This repository contains the Infrastructure as Code (IaC) for the Payment Form application, supporting multi-region deployment with separate hosting for backend, client, and renderer components.
- 📋 Architecture Documentation
- 🚀 Deployment Guide
- 🔐 Secrets Management
- 📊 Monitoring & Logging
- 🔄 Disaster Recovery
The infrastructure is designed with the following regional distribution:
- US East (Virginia): Backend services and primary database
- EU West (Ireland): Client dashboard
- Asia Pacific (Singapore): Multi-tenant renderer
- Multi-region databases: Aurora primary with read replicas, Turso multi-region
- Multi-region storage: S3 with cross-region replication
- OpenTofu for infrastructure provisioning (>= v1.6)
- Ansible for configuration management (>= v2.10)

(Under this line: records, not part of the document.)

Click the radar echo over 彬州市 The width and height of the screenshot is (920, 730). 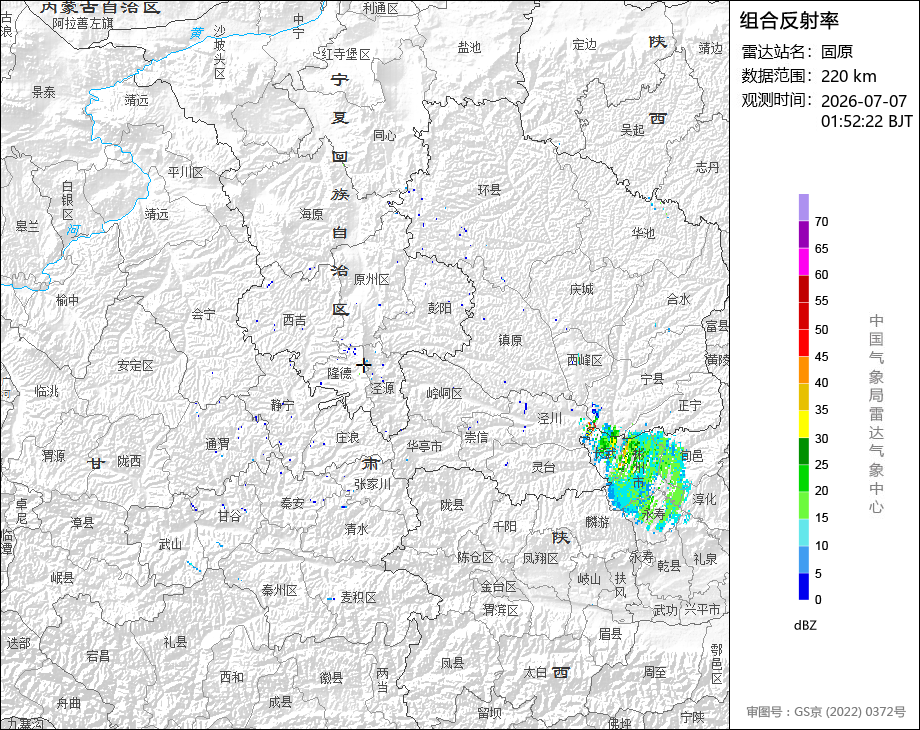pos(642,475)
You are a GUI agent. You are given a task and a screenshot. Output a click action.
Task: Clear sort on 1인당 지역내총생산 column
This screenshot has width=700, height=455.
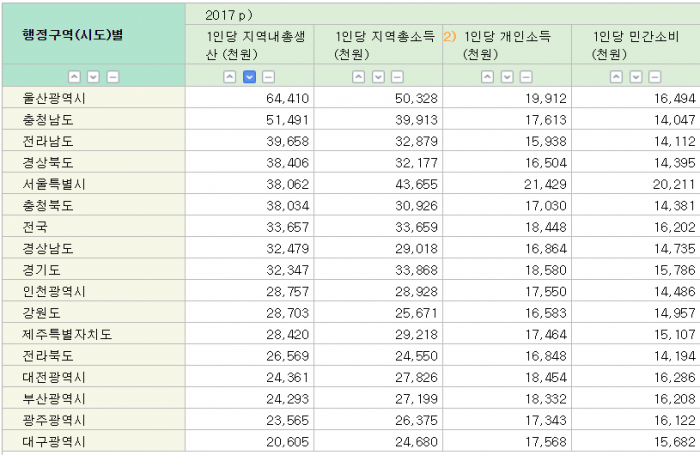pyautogui.click(x=268, y=77)
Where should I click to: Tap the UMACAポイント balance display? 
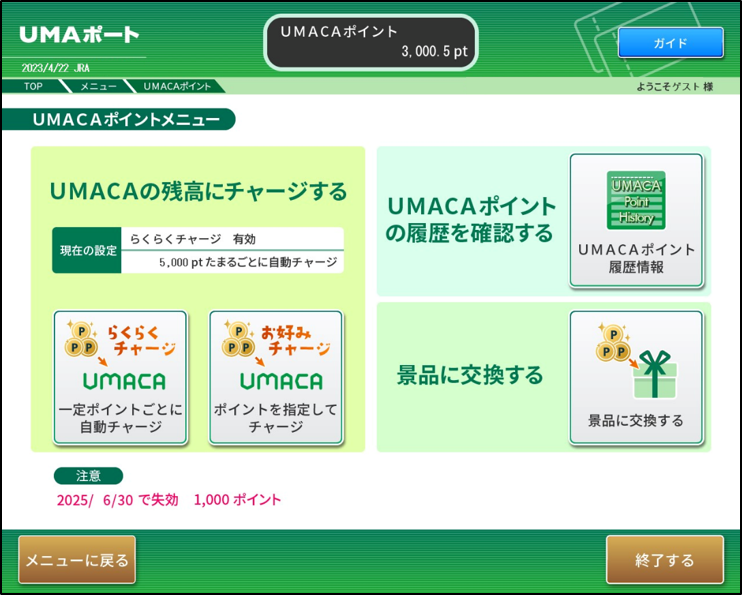[371, 42]
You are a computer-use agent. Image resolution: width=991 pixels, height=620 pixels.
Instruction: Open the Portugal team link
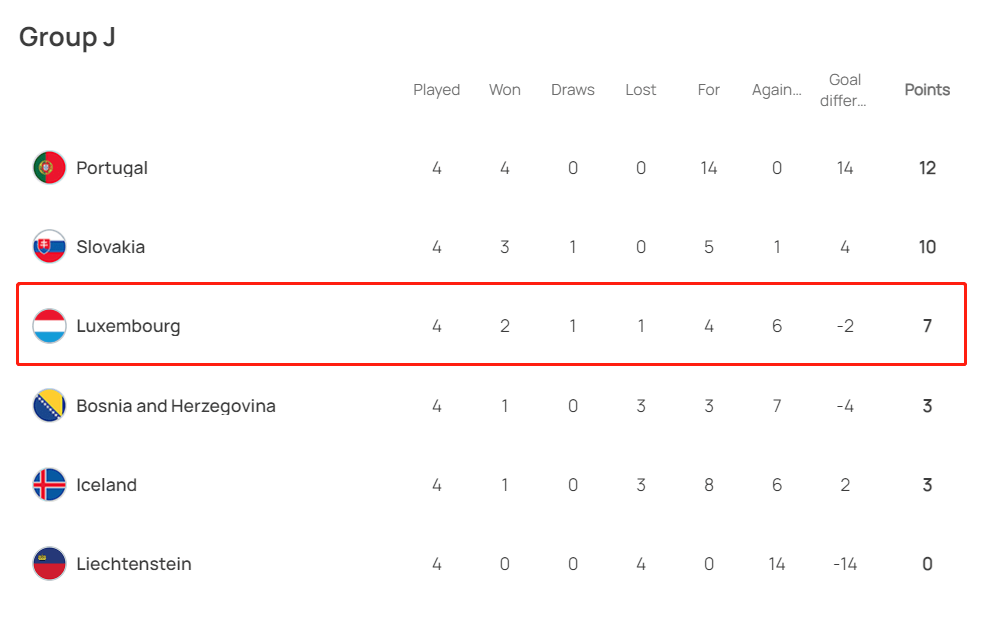[112, 168]
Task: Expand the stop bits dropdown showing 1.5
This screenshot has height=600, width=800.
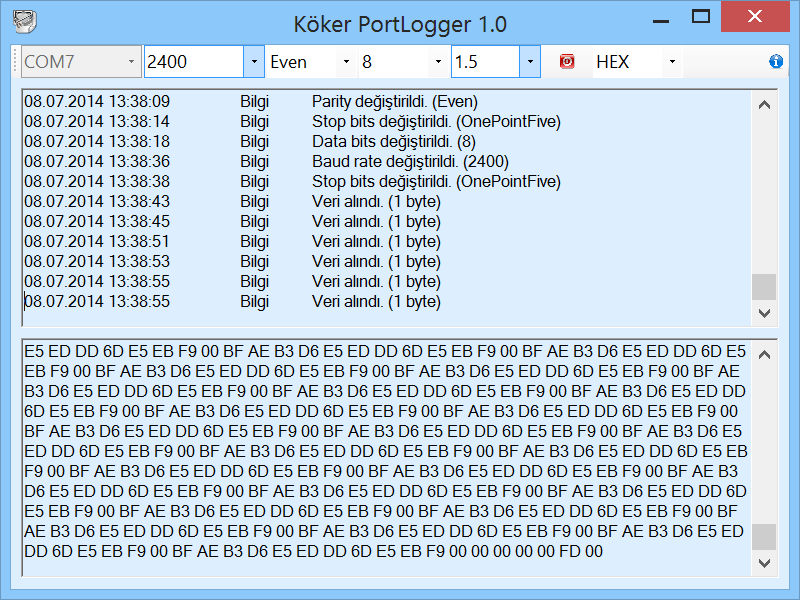Action: pyautogui.click(x=528, y=61)
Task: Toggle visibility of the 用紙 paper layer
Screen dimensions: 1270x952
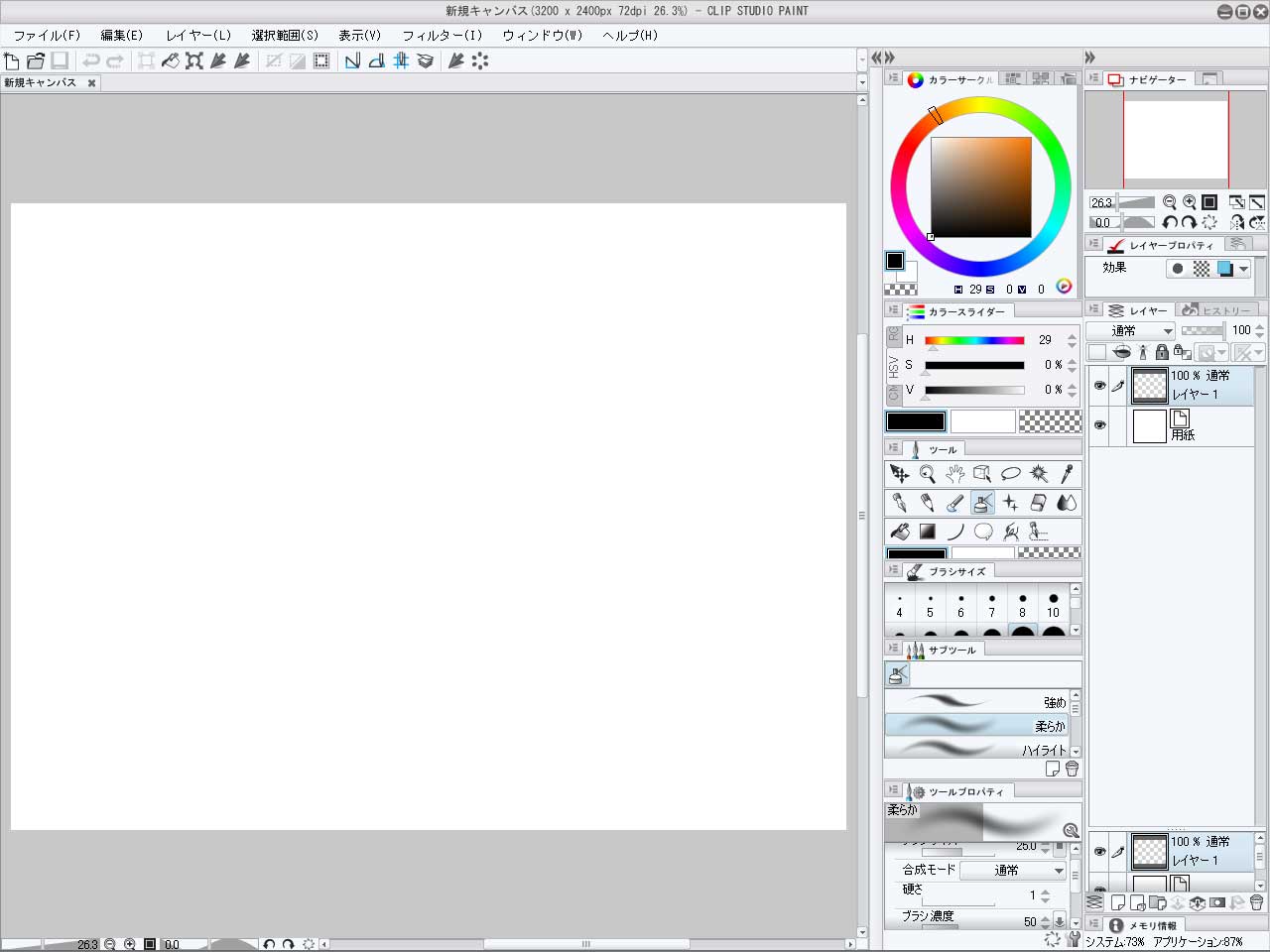Action: [1099, 424]
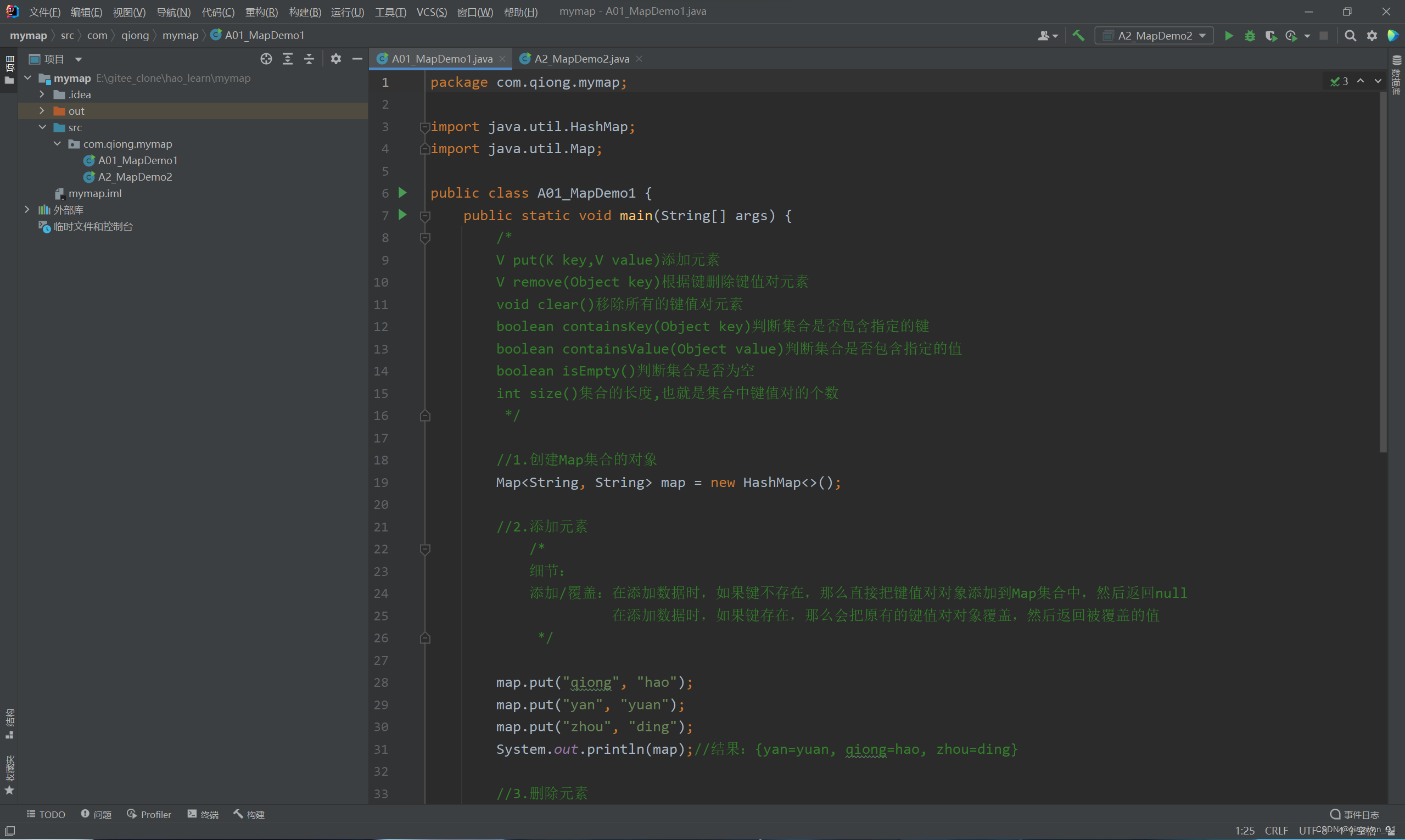This screenshot has width=1405, height=840.
Task: Open the A2_MapDemo2 run configuration dropdown
Action: point(1155,36)
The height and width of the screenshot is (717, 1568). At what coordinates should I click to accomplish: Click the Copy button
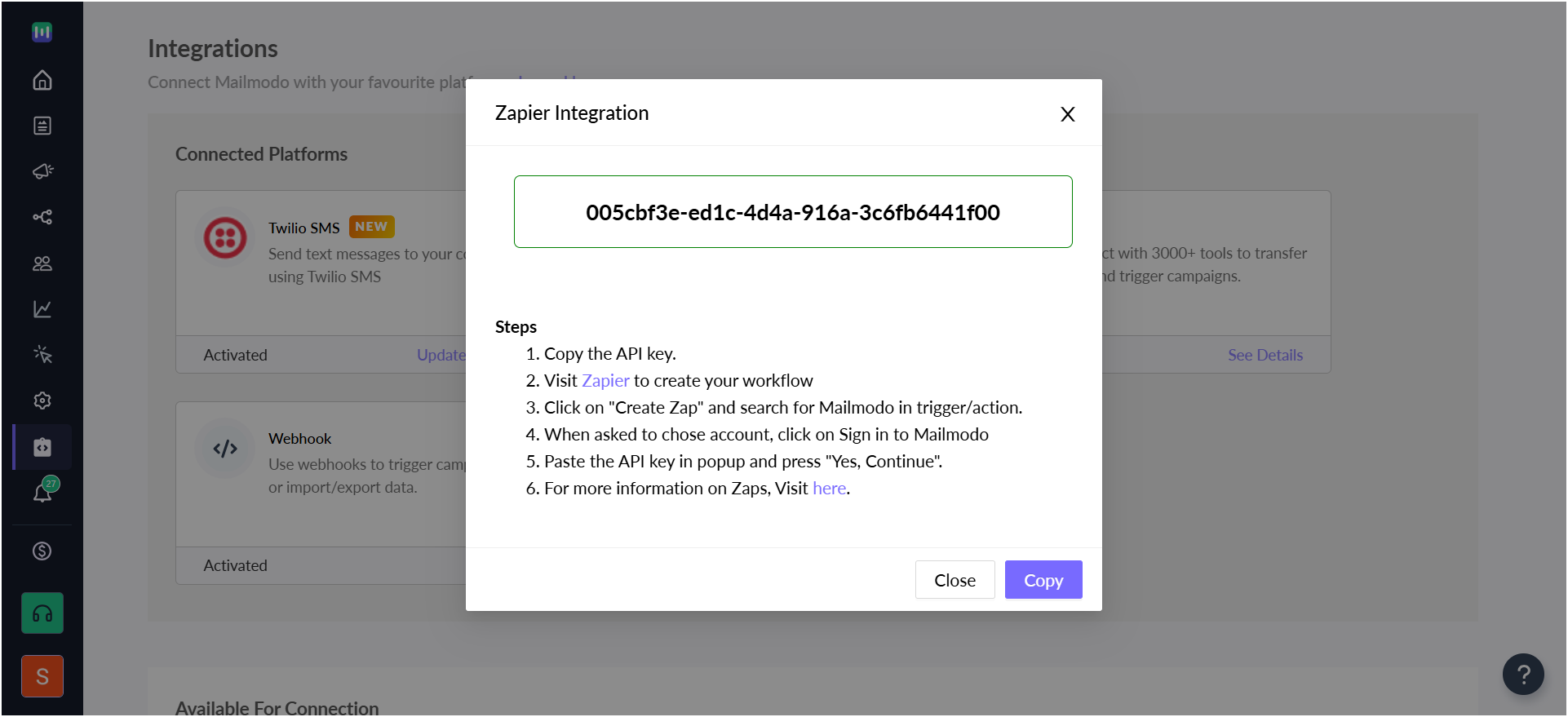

- LocalStack for local testing and development
- CloudWatch for monitoring and logging
- Separate state management per region/account
- Local deployment capabilities with Docker Compose
iaac/
├── tofu/ # Infrastructure as Code
│ ├── main.tf # Root Terraform configuration
│ ├── variables.tf # Root variables definition
│ ├── backend/ # Backend service infrastructure
│ │ ├── us-east-1/ # US East region configuration
│ │ └── variables.tf
│ ├── client/ # Client service infrastructure
│ │ ├── eu-west-1/ # EU West region configuration
│ │ └── variables.tf
│ ├── renderer/ # Renderer service infrastructure
│ │ ├── ap-southeast-1/ # Asia Pacific region configuration
│ │ └── variables.tf
│ ├── databases/ # Database infrastructure
│ │ ├── primary/ # Primary Aurora cluster
│ │ ├── replicas/ # Aurora read replicas
│ │ └── turso/ # Turso multi-region setup
│ ├── storage/ # Storage infrastructure
│ │ ├── primary/ # Primary S3 bucket
│ │ └── replicas/ # S3 replica buckets
│ ├── networking/ # Networking infrastructure
│ │ ├── global/ # Global resources (Route53, ACM, WAF)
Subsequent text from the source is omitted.